Musikalisch verbreitet Joni Michtells „Big Yellow Taxi“ losgelöste Stimmung. Inhaltlich war die Songwriterin ihrer Zeit voraus und machte mit diesem Song von 1970, zwei Jahre vor dem Club of Rome, auf Grenzen des Wachstums aufmerksam. Geradezu monströs waren Sound und Gesang bei „Ocean“ (Goldfrapp), das sich von einem lauen Seelüftchen zu einem gigantischen Hurrikan ausbreitete. Grandios, mit welcher Hingabe (und formidabler Gesangstechnik) Sandie Wollasch sich dem instrumentalen Orkan entgegenstellte.
Andrea Ritter und Daniel Koschitzki waren mit einem umfangreichen Flötensortiment angereist, von der handlichen Sopraninoblockflöte bis hin zum mächtigen Vierkantbass. Koschitzki: „Das ist unser Ofenrohr.“ Das Flötisten-Duo hatte für jede Stimmung die passende Flöte parat: ruhige oder aufgewühlte See, dumpfer Beat („Personal Jesus“) oder fröhlicher Swing.
Eine Perle des Abends war das titelgebende Stück der Show. Die im Original von Sting besungenen, sich im Wind hin und her wiegenden „Fields of Gold“ sah man durch das gefühlvolle Spiel von Koschitzki auf der Melodica vor seinen Augen vorbeiziehen. Stimmlich nahm Wollasch bei diesem Lied das Publikum an die Hand und führte es durch blühende Landschaften.

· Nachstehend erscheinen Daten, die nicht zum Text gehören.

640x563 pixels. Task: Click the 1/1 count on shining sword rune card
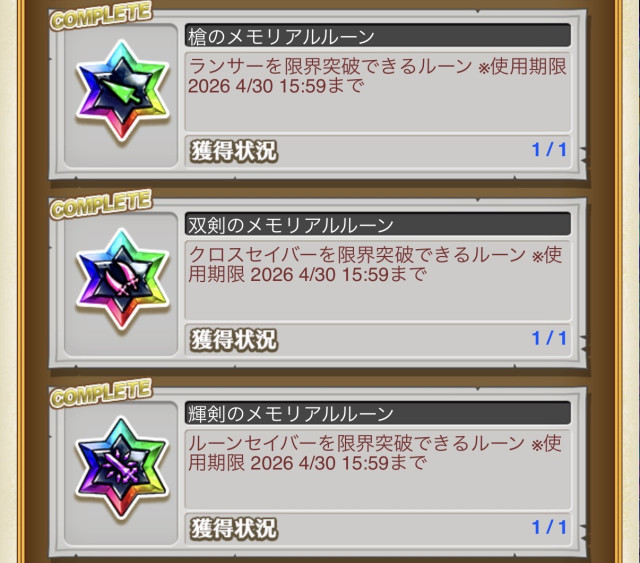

Die emotionale Entdeckung des Gigs war „You’ll Never Walk Alone“, im Original von Gerry and the Peacemakers. Kultstatus erreichte der Song durch die Fans des FC Liverpool, die das Stück bei jedem Heimspiel intonieren und dadurch für das besondere Anfield-Feeling sorgen. Was 55 000 Fußballfans im Stadion in Wallung bringt, funktioniert ebenso im etwas kleineren Rahmen des Mobile-Kellers. Auch den größten Sturm müsse man mit erhobenem Kopf und Hoffnung im Herzen durchschreiten, dann werde man nicht alleine sein, heißt es sinngemäß im Text. Ein würdiger Abschluss für ein Konzerterlebnis der besonderen Art in stürmischen Zeiten. Tosender Schlussapplaus.